We *have* to fix the edge. Drop tail queues of 100ms or bigger have got
to go....
> If you choose a delay-based congestion control I don't think your problem is
> LEDBAT but standard loss-based TCP that will frequently fill up the queue
> completely.
Yup. All it takes is one.
And once you eliminate the delays with AQM in the edge of the net, then
delay based controls immediately go back to competing.
- Jim
>
> Maybe you don't want to look at the total queuing delay but at the changes in
> queuing delay...? LEDBAT will keep the delay constant.
>
> Mirja
>
>
> On Friday 13 April 2012 11:17:31 Randell Jesup wrote:
>> On 4/13/2012 3:03 AM, Stefan Holmer wrote:
>>> On Thu, Apr 12, 2012 at 10:52 PM, Randell Jesup <randell-ietf at jesup.org
>>> <mailto:randell-ietf at jesup.org>> wrote:
>>>
>>> It's *possible* that RRTCC will 'win', it's also definitely possible
>>> that they'll end up semi-stable where neither goes too far away from
>>> a 'fair' share. The one thing I don't predict is stable, fair and
>>> predictable sharing of the bandwidth. :-/
>>>
>>>
>>> I agree. Because of different averaging and trigger thresholds they will
>>> likely not end up in a stable state. It for sure seems unlikely that
>>> they will happen to fairly share the bandwidth.

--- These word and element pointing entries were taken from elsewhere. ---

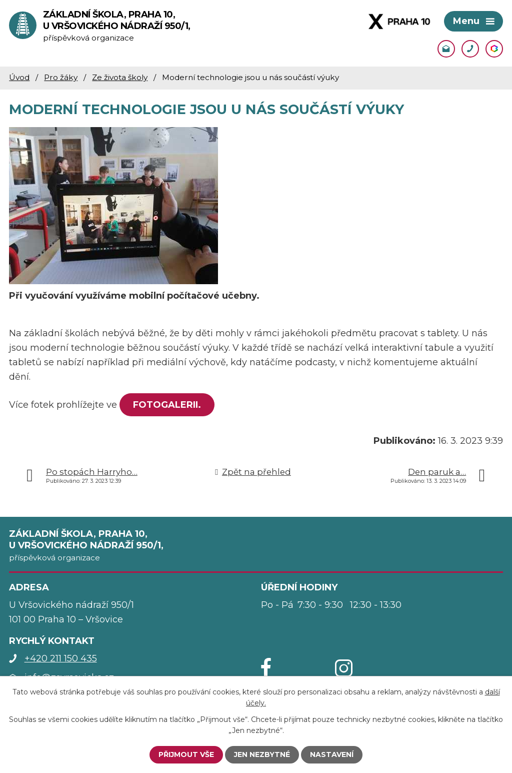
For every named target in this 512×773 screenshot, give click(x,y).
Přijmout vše (186, 754)
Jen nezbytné (262, 754)
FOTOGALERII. (167, 404)
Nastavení (332, 754)
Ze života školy (120, 77)
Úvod (19, 77)
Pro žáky (61, 77)
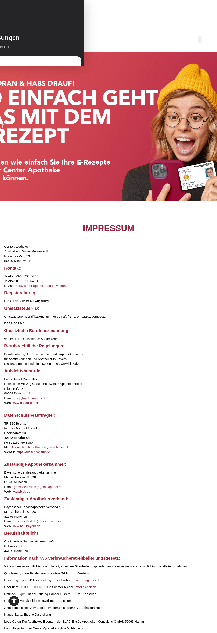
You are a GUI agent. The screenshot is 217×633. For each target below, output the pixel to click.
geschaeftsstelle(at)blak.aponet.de (38, 487)
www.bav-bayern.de (26, 526)
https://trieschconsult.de (33, 452)
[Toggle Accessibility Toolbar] (13, 600)
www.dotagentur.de (86, 580)
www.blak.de (21, 491)
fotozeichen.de (86, 587)
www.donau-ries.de (26, 403)
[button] (211, 7)
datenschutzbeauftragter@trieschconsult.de (41, 447)
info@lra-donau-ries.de (30, 398)
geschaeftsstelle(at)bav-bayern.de (38, 521)
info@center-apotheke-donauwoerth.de (42, 286)
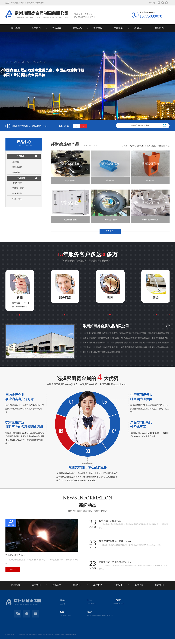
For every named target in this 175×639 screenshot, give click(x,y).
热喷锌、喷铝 (18, 188)
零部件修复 (17, 167)
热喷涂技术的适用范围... (40, 124)
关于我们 (36, 28)
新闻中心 (77, 28)
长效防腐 (16, 172)
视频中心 (138, 28)
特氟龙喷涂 (17, 193)
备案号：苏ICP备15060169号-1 (65, 634)
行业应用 (21, 156)
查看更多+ (110, 231)
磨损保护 (16, 162)
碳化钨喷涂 (17, 183)
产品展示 (56, 28)
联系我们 (159, 28)
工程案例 (97, 28)
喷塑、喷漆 (17, 199)
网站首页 (15, 28)
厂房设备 (118, 28)
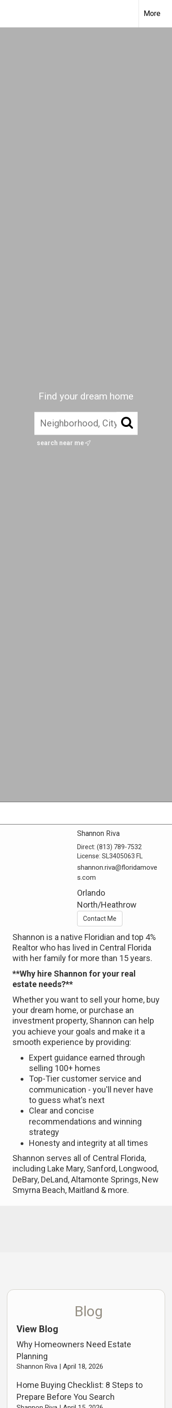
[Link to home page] (15, 13)
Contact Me (100, 918)
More (152, 13)
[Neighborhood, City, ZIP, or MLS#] (86, 423)
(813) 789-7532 (119, 847)
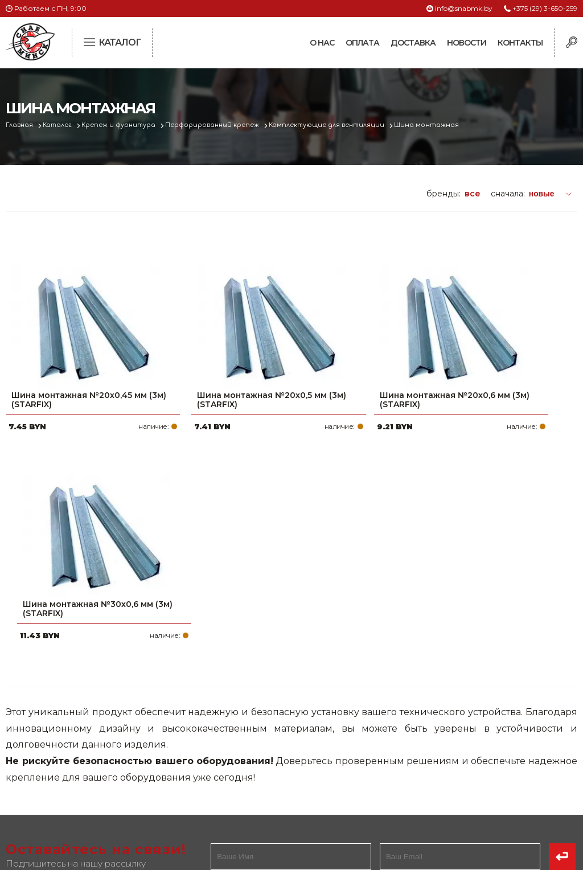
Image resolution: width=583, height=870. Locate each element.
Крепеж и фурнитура (124, 125)
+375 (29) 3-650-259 (544, 8)
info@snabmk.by (463, 8)
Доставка (413, 43)
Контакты (520, 43)
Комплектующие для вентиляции (337, 125)
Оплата (362, 43)
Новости (466, 43)
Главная (21, 125)
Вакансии (239, 795)
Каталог (60, 125)
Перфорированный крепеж (220, 125)
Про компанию (251, 704)
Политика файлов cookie (54, 780)
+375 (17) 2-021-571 (458, 722)
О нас (322, 43)
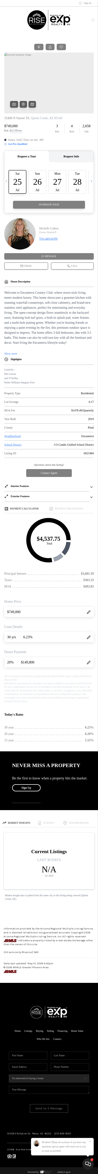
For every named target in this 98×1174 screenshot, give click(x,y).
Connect (57, 1039)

>> The real problem here is that LEDBAT is designated a "scavenger"
>> protocol that should get out of the way of primary uses (which includes
>> rtcweb traffic). While it's possible that will be the result
>> experimentally, I tend to doubt it and it's certainly unclear without
>> experiments - and I also doubt a fair sharing will occur. So my guess
>> (which should be checked!) is that LEDBAT and RRTCC are not compatible
>> on the same bottleneck links. This means that manual intervention will
>> be needed to enable RRTCC traffic to be usable; either stopping or
>> bandwidth-limiting any LEDBAT flows.
>>
>> In theory if the OS was controlling the LEDBAT flows it could be asked
>> by an RRTCC (userspace) application to have them get out of the way
>> (which probably means halt or virtually so during RRTCC operation) or to
>> in some manner use send() traffic as a flag to do so. An example might
>> be applications using LEDBAT in OSX for 'background' download/update
>> that may not have external controls that a user could use to suspend
>> transfers during a call. I'm not holding my breath on this one; and it
>> wouldn't help if there's another endpoint behind the same bottleneck
>> using LEDBAT.
>>
>> The last recourse is the advanced modem/router with classification
>> (again, not something we can do anything about). However, as Jim Gettys
>> will tell you, this may not help you as much if another link is the
>> bottleneck, such as a wifi router behind the modem or primary router.
>>
>> I think we're going to find that LEDBAT has failed in (what should be) a
>> primary goal, which is to avoid hurting "foreground" traffic, largely
>> because they appear to have only considered TCP flows (from review of
>> their mailing list and specs). Regular inflexible VoIP traffic is
>> likely badly hurt by the current spec (since 100+ms of extra delay will
>> push typical VoIP traffic well into the "bad" part of the MOS slope),
>> and delay-sensing foreground protocols like RRTCC are probably blown out
>> of the water.
>>
>> If LEDBAT actually is to be a 'scavenger' protocol, it must have some
>> mechanism other than purely queue depth to allow foreground protocols to
>> push it out of the way. It's possible it could stick to queue depth but
>> use very small values, and/or use slower time constants than
>> "foreground" delay-sensing algorithms to guarantee they 'win' when
>> competing with it.
>>
>> Cross-posting to the LEDBAT list in the hopes that I'm wrong. (For
>> reference, RRTCC is a delay-sensing CC algorithm for RTP traffic,
>> recently discussed at IETF83 in the ICCRG and planned for use in rtcweb
>> clients. RRTCC is a brand-new moniker for the algorithm in Harald
>> Alvestrand's draft, but similar algorithms have been in use (but not
>> standardized) since at least 2004, long predating LEDBAT/uTP.)